## What you will do
Rewrite everything from the line containing "This screenshot has height=611, width=722." down to the line containing "pos(527,353)", changing "swatch" to "color chip" and leaving the rest of those lines unchanged.

--------------------------------------------------

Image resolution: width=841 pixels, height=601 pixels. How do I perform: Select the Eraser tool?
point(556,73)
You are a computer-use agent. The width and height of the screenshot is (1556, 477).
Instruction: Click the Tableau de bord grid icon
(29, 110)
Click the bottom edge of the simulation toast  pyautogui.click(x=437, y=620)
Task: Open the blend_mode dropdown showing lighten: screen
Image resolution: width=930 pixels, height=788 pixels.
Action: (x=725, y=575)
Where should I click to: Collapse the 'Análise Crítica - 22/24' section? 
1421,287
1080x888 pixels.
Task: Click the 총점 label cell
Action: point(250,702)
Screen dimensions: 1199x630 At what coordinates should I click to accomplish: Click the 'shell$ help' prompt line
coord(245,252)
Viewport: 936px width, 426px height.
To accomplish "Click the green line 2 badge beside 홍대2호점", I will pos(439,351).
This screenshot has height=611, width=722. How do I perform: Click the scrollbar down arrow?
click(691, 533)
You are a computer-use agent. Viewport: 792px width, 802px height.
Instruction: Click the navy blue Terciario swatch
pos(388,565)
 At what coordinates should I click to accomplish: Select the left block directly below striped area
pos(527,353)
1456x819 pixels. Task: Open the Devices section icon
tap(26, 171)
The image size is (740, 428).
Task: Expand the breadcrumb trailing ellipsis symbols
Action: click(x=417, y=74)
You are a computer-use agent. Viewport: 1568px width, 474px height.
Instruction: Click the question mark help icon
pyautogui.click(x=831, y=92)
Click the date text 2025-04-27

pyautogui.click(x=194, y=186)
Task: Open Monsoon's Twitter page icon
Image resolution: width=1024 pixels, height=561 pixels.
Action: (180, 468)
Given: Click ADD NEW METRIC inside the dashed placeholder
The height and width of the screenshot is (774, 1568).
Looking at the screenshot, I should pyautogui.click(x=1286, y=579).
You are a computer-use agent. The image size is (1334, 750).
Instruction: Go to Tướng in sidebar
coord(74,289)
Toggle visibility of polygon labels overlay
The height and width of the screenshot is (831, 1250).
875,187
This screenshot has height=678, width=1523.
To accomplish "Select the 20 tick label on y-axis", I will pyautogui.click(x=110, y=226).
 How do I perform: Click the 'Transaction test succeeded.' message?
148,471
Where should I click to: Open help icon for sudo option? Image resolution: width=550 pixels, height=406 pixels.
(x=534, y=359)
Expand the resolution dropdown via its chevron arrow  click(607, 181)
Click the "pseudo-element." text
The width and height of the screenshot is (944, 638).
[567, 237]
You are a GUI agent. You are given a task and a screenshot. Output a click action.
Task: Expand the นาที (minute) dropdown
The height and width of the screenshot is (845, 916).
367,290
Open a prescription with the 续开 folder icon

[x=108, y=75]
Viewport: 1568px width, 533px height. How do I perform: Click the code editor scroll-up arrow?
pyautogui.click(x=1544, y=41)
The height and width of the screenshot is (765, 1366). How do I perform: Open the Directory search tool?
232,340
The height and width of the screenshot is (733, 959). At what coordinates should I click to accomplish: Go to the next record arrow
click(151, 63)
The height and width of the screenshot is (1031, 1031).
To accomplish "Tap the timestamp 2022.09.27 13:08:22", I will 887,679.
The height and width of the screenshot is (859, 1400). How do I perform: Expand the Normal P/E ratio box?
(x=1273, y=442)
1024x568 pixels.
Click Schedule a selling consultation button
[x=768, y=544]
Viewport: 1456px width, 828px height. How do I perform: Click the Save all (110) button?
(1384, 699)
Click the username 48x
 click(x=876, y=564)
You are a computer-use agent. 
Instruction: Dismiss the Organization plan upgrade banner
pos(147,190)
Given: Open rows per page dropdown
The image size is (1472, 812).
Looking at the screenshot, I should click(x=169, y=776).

--------------------------------------------------

## Answer for the task
This screenshot has height=611, width=722. How do I perform: Click the scrollbar down arrow?
click(691, 533)
You are a computer-use agent. Viewport: 792px width, 802px height.
Instruction: Click the navy blue Terciario color chip
pos(388,565)
 At what coordinates should I click to accomplish: Select the left block directly below striped area
pos(527,353)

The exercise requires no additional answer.